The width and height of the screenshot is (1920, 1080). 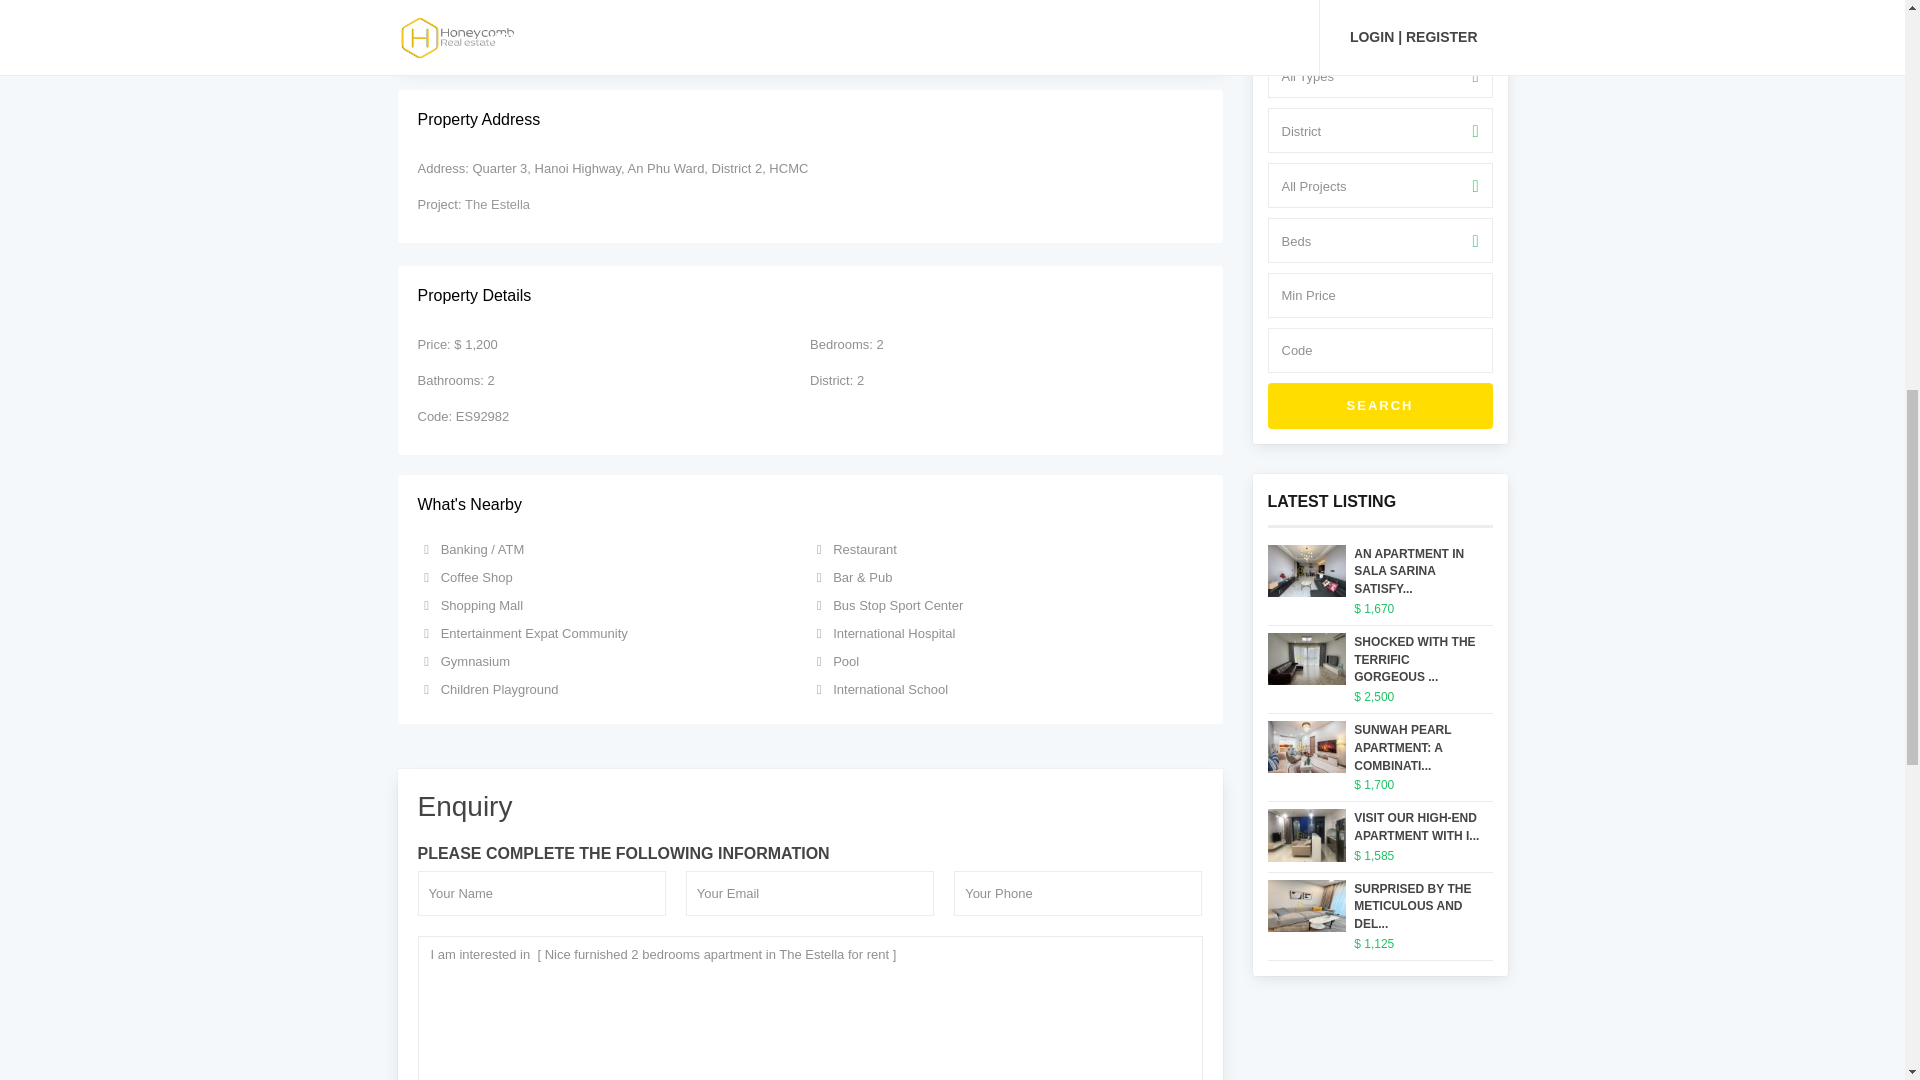 What do you see at coordinates (496, 204) in the screenshot?
I see `The Estella` at bounding box center [496, 204].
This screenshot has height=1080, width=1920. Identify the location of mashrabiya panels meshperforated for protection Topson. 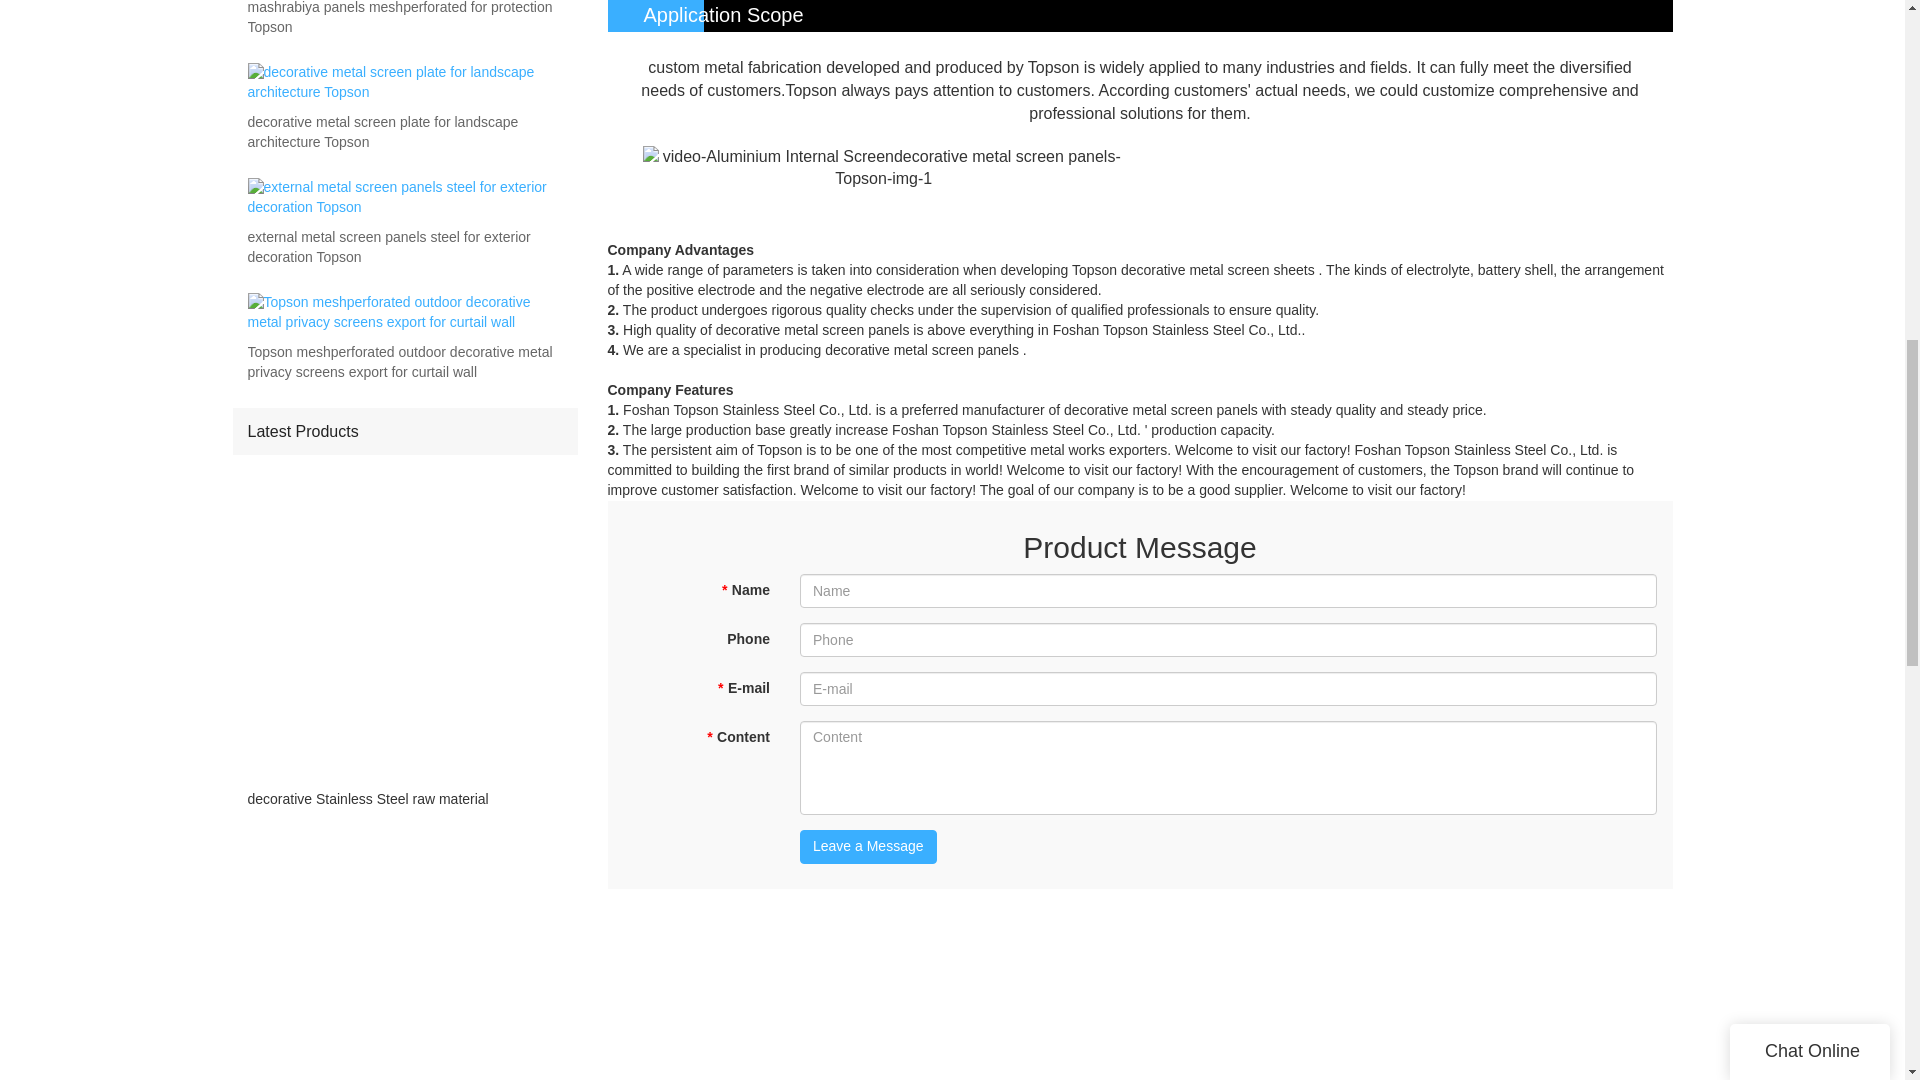
(404, 18).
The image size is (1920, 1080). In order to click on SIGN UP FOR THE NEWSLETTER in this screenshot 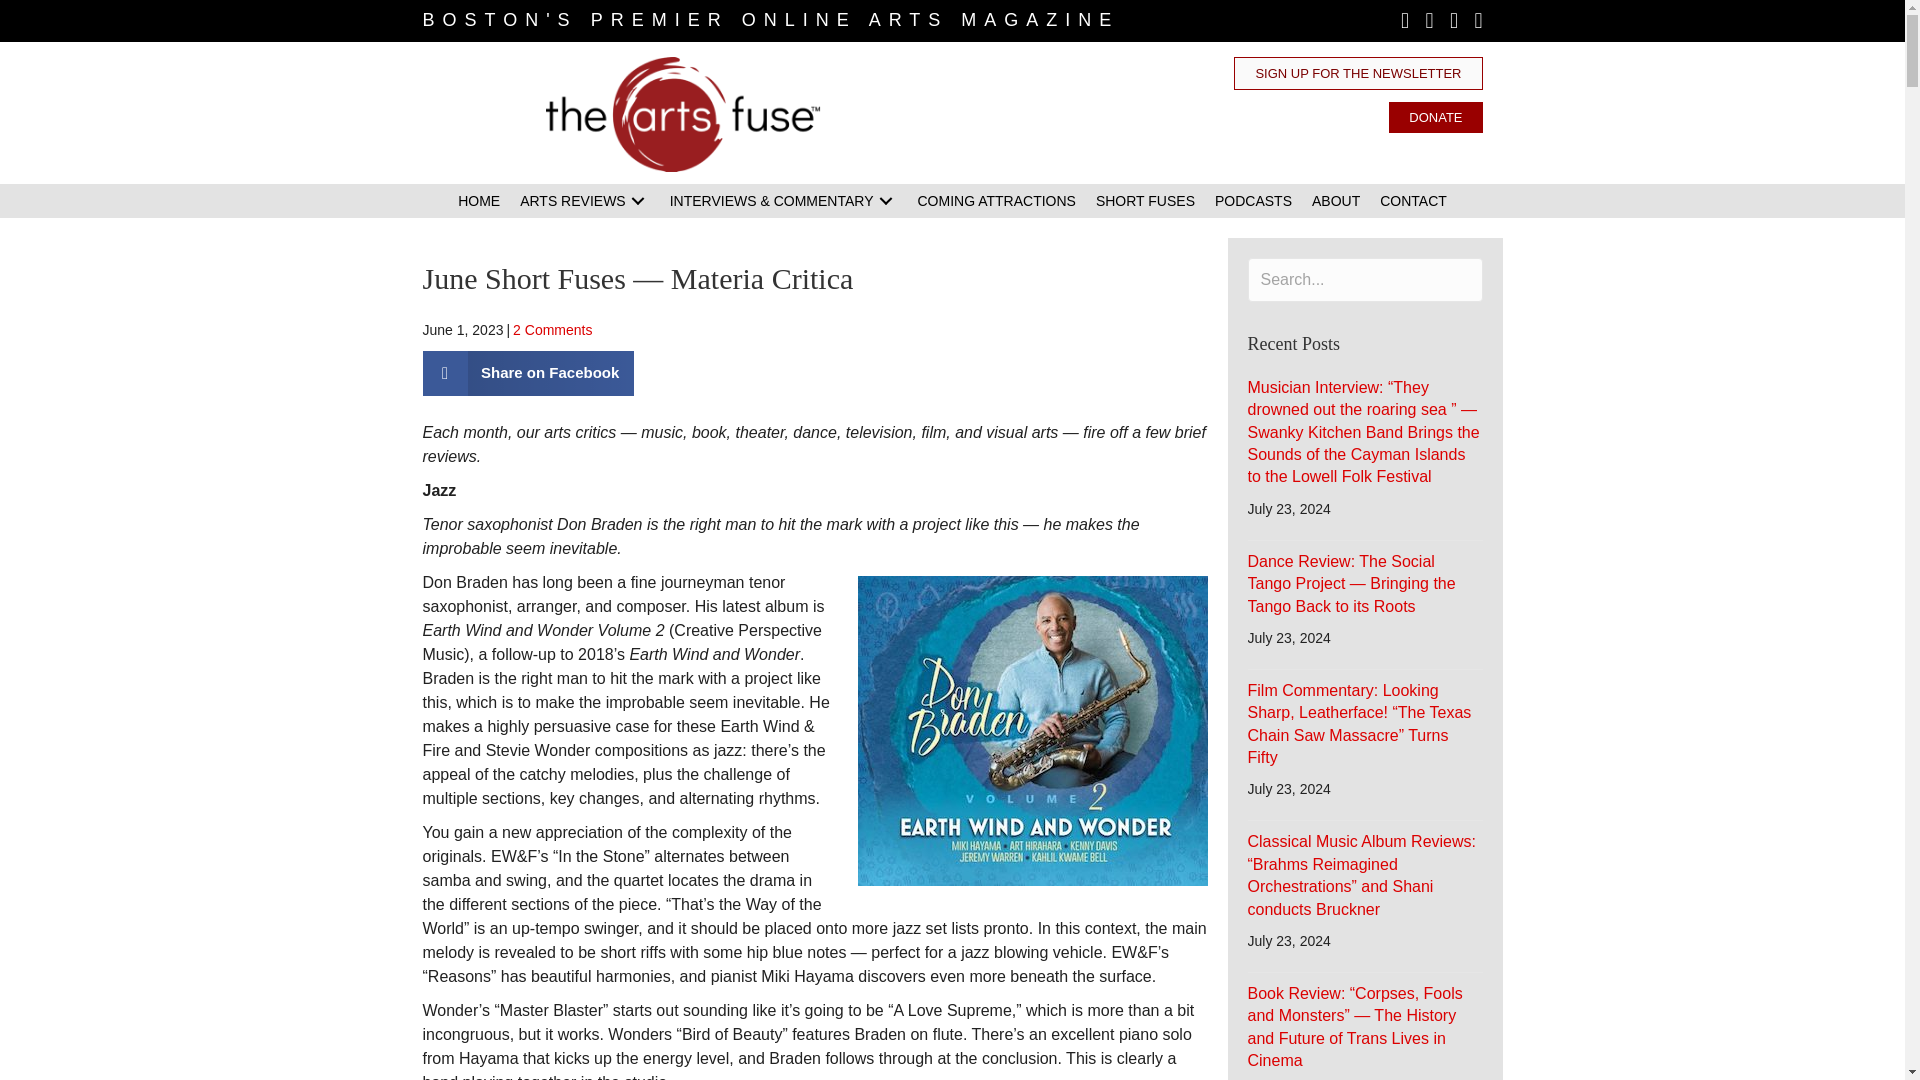, I will do `click(1358, 73)`.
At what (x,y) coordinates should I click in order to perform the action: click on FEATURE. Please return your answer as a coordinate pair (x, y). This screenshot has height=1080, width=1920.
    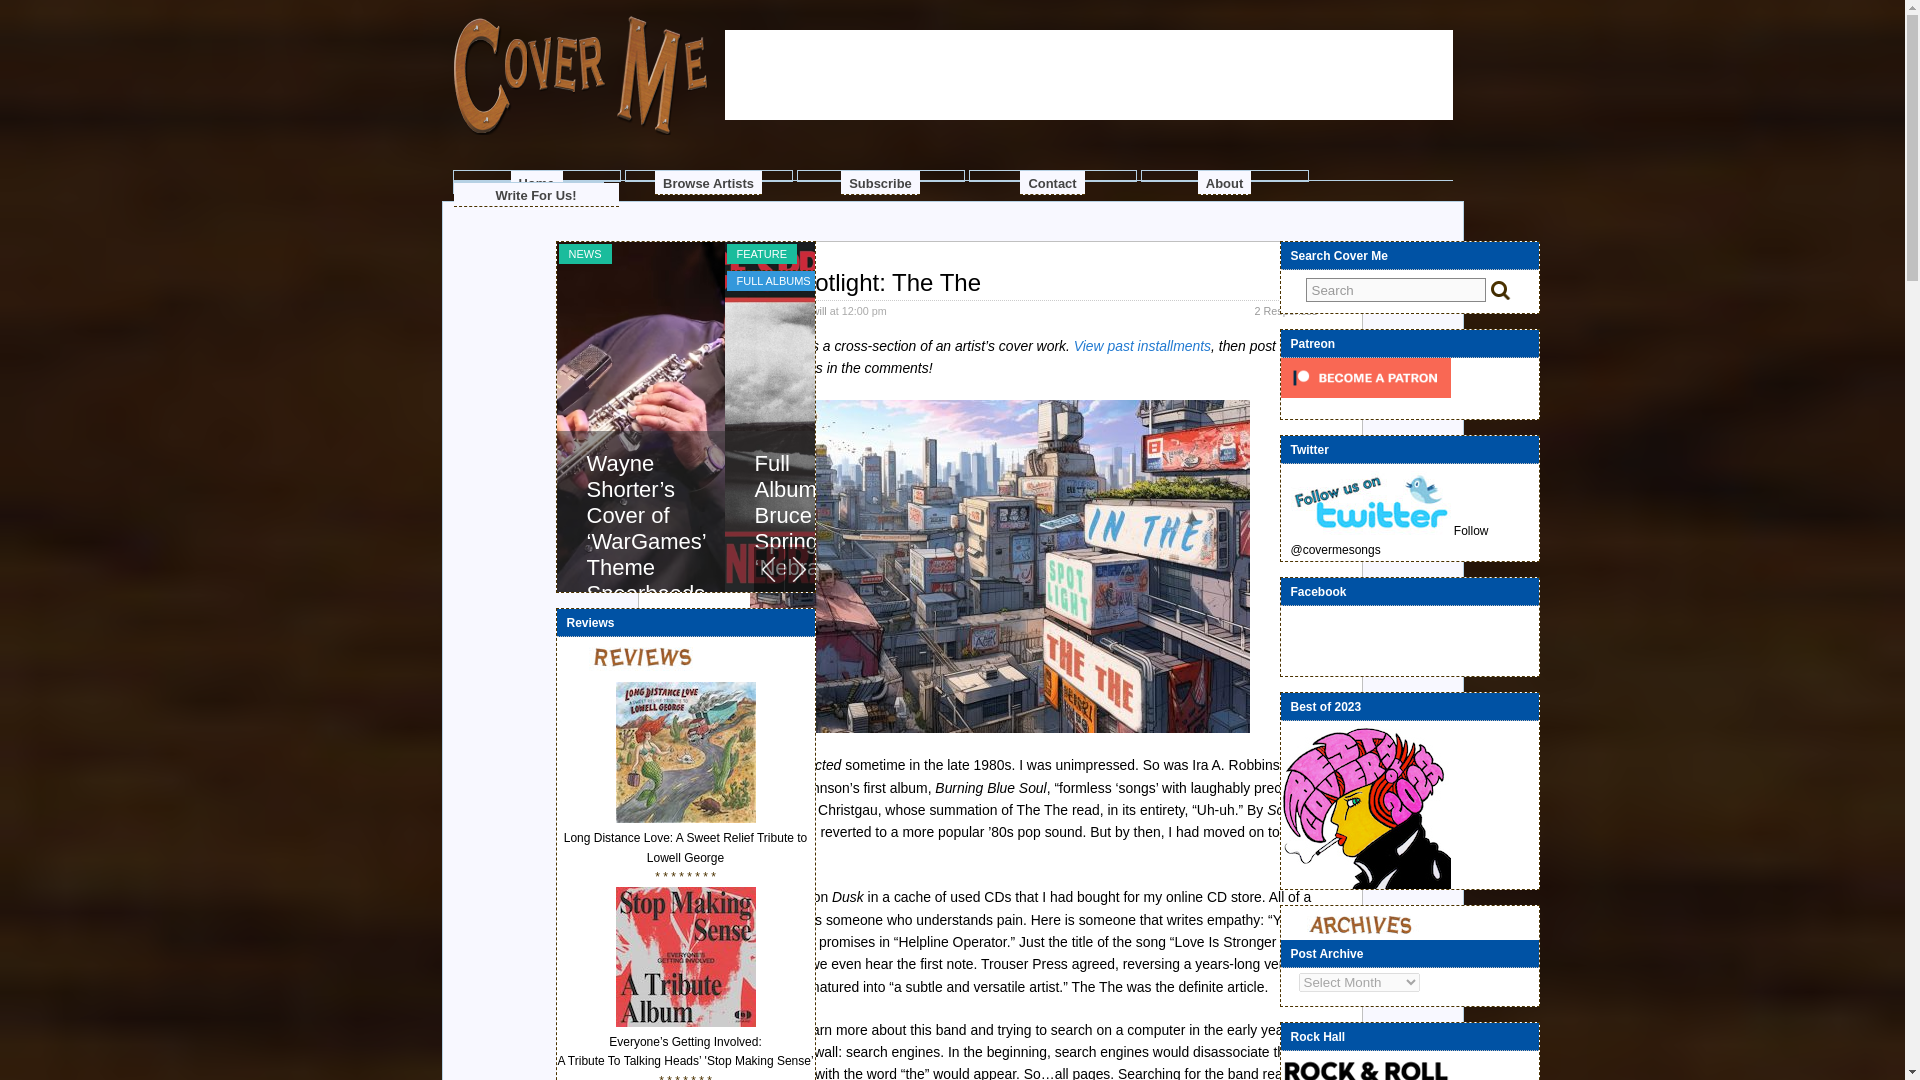
    Looking at the image, I should click on (760, 254).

■ **Requirements**
Extract each line of the material above that contains the word "should", and reproduce those lines unchanged.

■ **Answer in full**
At what (x,y) coordinates should I click in order to perform the action: click on FEATURE. Please return your answer as a coordinate pair (x, y). This screenshot has height=1080, width=1920.
    Looking at the image, I should click on (760, 254).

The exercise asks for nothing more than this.